START Source data

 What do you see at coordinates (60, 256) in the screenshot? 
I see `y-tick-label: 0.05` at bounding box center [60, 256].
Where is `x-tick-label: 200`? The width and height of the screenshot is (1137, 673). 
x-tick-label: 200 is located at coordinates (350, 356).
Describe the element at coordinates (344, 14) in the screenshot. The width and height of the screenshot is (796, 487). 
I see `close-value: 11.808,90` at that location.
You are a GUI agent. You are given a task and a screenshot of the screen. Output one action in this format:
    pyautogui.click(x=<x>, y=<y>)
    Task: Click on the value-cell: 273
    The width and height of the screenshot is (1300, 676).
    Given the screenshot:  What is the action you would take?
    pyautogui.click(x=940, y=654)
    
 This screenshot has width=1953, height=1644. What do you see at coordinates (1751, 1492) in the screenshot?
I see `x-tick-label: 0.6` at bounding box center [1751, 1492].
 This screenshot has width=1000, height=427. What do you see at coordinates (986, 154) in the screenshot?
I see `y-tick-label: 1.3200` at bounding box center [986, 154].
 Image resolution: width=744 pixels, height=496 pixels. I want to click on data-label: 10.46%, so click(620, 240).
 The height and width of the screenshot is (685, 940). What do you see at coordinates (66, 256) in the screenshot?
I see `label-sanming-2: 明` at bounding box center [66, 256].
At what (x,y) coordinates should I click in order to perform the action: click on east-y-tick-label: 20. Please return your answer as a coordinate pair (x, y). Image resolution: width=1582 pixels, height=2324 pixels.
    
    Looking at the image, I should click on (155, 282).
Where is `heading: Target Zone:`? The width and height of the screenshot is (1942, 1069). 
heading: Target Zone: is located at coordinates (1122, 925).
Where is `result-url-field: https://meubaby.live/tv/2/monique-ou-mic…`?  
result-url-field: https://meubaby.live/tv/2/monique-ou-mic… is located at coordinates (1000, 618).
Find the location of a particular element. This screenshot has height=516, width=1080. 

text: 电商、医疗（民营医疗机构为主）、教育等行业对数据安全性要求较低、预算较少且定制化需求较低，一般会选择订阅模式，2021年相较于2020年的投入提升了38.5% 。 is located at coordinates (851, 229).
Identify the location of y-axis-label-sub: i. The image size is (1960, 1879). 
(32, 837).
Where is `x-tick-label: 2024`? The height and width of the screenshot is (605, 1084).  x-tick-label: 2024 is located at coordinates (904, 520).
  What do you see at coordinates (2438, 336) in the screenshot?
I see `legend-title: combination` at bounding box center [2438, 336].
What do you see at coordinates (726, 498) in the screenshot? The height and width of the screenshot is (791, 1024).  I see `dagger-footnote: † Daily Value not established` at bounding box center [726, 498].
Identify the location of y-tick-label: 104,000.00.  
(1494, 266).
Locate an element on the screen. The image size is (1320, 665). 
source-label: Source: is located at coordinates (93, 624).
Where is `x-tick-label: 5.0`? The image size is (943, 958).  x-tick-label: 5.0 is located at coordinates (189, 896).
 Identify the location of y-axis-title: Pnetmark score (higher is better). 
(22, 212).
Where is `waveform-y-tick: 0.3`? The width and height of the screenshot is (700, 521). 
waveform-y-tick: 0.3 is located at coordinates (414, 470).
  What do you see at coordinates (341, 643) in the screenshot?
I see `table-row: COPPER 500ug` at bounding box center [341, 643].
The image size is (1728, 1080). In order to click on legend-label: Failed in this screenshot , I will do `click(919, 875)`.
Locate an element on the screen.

END Source data

Task instructions
Filter the rows above and copy out every line that contains the string "field".

Answer
Where is `result-url-field: https://meubaby.live/tv/2/monique-ou-mic…`?  
result-url-field: https://meubaby.live/tv/2/monique-ou-mic… is located at coordinates (1000, 618).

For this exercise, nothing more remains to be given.